Given problem: Copy out the items verbatim, from the line with "Given: Click the Slugger skill icon" up to and including the line with "click(x=421, y=379)".

Word and element pointing items:

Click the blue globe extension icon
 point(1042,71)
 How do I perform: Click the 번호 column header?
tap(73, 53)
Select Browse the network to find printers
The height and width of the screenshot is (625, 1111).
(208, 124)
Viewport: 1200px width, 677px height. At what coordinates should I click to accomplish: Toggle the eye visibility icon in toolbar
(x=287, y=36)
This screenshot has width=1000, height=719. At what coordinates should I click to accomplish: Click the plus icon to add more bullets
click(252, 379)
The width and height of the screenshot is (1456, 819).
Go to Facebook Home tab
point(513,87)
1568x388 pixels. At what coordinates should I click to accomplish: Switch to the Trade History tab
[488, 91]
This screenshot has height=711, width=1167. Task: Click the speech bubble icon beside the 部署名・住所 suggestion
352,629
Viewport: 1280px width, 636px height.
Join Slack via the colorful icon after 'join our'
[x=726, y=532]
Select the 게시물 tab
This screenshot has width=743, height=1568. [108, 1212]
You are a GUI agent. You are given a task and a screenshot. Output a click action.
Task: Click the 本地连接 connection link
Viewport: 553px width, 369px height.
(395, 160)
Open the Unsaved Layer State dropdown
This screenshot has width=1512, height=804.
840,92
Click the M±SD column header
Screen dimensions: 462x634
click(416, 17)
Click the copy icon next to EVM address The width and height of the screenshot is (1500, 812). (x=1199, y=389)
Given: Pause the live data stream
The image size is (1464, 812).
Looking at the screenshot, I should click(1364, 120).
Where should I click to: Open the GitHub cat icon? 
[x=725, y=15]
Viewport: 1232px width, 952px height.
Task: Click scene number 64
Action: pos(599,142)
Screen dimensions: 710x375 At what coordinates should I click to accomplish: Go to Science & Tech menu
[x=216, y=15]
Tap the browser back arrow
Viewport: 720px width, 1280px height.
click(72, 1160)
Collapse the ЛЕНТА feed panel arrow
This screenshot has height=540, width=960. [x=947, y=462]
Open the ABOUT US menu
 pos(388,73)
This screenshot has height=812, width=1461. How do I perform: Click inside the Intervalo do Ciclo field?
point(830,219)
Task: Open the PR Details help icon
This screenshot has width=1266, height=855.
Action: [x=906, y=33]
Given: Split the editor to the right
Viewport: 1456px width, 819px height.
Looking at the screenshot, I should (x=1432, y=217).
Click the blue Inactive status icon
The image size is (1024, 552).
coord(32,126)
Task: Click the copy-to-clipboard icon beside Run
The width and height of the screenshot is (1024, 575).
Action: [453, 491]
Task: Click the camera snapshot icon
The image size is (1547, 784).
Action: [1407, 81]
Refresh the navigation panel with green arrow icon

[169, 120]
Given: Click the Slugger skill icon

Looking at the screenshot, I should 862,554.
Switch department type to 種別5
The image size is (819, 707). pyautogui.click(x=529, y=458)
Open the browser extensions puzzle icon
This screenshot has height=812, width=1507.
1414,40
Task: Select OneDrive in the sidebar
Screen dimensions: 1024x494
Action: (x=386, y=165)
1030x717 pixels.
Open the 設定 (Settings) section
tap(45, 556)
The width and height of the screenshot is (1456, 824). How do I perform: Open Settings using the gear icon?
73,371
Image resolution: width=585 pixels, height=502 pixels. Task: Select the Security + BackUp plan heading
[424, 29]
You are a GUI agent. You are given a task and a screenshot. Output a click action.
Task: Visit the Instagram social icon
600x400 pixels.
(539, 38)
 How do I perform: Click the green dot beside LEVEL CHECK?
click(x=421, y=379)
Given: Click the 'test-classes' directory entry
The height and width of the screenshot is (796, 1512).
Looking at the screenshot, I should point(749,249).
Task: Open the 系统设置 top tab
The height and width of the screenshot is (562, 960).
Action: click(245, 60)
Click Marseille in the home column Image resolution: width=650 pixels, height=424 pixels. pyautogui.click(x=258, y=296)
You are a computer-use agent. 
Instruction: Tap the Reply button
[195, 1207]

In response:
Given: Click the Slugger skill icon

Looking at the screenshot, I should 862,554.
Switch department type to 種別5
The image size is (819, 707). pyautogui.click(x=529, y=458)
Open the browser extensions puzzle icon
This screenshot has height=812, width=1507.
1414,40
Task: Select OneDrive in the sidebar
Screen dimensions: 1024x494
Action: (x=386, y=165)
1030x717 pixels.
Open the 設定 (Settings) section
tap(45, 556)
The width and height of the screenshot is (1456, 824). How do I perform: Open Settings using the gear icon?
73,371
Image resolution: width=585 pixels, height=502 pixels. Task: Select the Security + BackUp plan heading
[424, 29]
You are a GUI agent. You are given a task and a screenshot. Output a click action.
Task: Visit the Instagram social icon
600x400 pixels.
(539, 38)
 How do I perform: Click the green dot beside LEVEL CHECK?
click(x=421, y=379)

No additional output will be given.